In seguito a delle falle riportate sui gasdotti gemelli Nord Stream e Nord Stream 2, migliaia di metri cubi di gas naturale si stanno disperdendo in mare con inevitabile risalita verso l’atmosfera. L’area è tuttora confinata dalle autorità locali. Questo evento avrà sicuramente un risvolto sul sistema energetico europeo già in bilico, ma avrà comunque conseguenze ambientali non necessariamente banali.
Il gas naturale, composto dal 70-90% da gas metano (CH4) più altri gas in minor concentrazione, è uno dei gas serra naturalmente prodotti dal nostro ecosistema. Non è più un segreto, però, che l’equilibrio atmosferico-climatico stia subendo forti variazioni a causa delle emissioni di origine antropica.
“Ridurre le emissioni di metano è un passo necessario verso la mitigazione del cambiamento climatico” ha affermato Xin Lan, ricercatore del CIRES attualmente operativo presso il Global Monitoring Laboratory della NOAA, durante uno studio sulla longevità delle emissioni in atmosfera.
Per quanto sia un combustibile fossile, la ricerca punta sul suo miglior sfruttamento e stoccaggio piuttosto che sul suo abbandono. Le emissioni di gas naturale prodotte a livello industriale sono causate, nella maggior parte dei casi, da perdite accidentali. Queste sono dovute a malfunzionamenti che derivano da operazioni di manutenzione e gestione degli impianti non eseguite in modo ottimale. L’AIE (Agenzia Internazionale dell’Energia) ha redatto un rapporto per stilare delle linee guida sull’argomento proprio per sensibilizzare sul fenomeno dei cosiddetti leaks.
In questo articolo proveremo a mettere in risalto le conseguenze ambientali di questo disastro piuttosto che la causa. L’ultimo aggiornamento del sito della compagnia Nord-Stream, datato 4 ottobre, conferma la stabilizzazione delle due linee danneggiate. Affermano anche di non essere ancora in grado di stimarne il danno a causa di impedimenti dovuti al sequestro dell’area.
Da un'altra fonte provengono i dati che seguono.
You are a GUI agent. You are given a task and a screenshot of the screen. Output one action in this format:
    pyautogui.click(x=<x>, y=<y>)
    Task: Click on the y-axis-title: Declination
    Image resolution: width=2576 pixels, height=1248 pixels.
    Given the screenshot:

Questo, però, va in contrasto con quanto dichiarato dalla Guardia Costiera Svedese che afferma che tuttora ci siano delle forti perdite. Anche se l’evento ha suscitato l’interesse internazionale, è ancora difficile stimare la quantità di metano persa nel mare. Sul suo account Twitter, Philippe Ciais, ricercatore presso la Commissione francese per le energie alternative e l’energia atomica (CEA), parla di 70.000 tonnellate di gas metano disperse fino ad oggi. Questi dati sono stati ricavati dalla ICOS, infrastruttura di ricerca che quantifica il bilancio dei gas serra dell’Europa e delle regioni adiacenti.
Sempre secondo Philippe Ciais, questa prima stima (si aspettano altri accertamenti) sembrerebbe ben al di sotto delle aspettative, considerando che l’ESA (European Space Agency), citando il satellite della GHGSAT (Global emission monitor), contava il 30 settembre 79 tonnellate l’ora di metano emesso, un numero impressionante in relazione alla durata del riversamento.
Proprio in questo articolo dell’ESA, la perdita viene definita come un’inezia rispetto alle emissioni ordinarie a cui siamo abituati annualmente. Per quanto possa essere vero, è corretto valorizzare questo danno. Considerando che la sola industria petrolifera e del gas ogni anno emette circa 80 milioni di tonnellate di metano, e prendendo per buono il dato (a quanto pare ottimistico) di 70.000 tonnellate emesse dai condotti della Nord Stream, questo disastro ha già contribuito a quasi l’1% di emissioni annuali. E questo 1% durerà per altri 10-15 anni, poiché è questo il tempo di permanenza in atmosfera del metano.
Un anno fa, l’UN Environment Programme suggeriva che abbassare del 45% le emissioni di gas metano entro il 2030, avrebbe portato a 250.000 morti in meno all’anno per malattie cardiovascolari, nonché a prevenire 26 milioni di tonnellate di raccolti persi annualmente. Per ottenere questo, ogni anno dovremmo abbassare la percentuale di emissioni di un 5% partendo dal 2021. Forse quell’1% non è così trascurabile.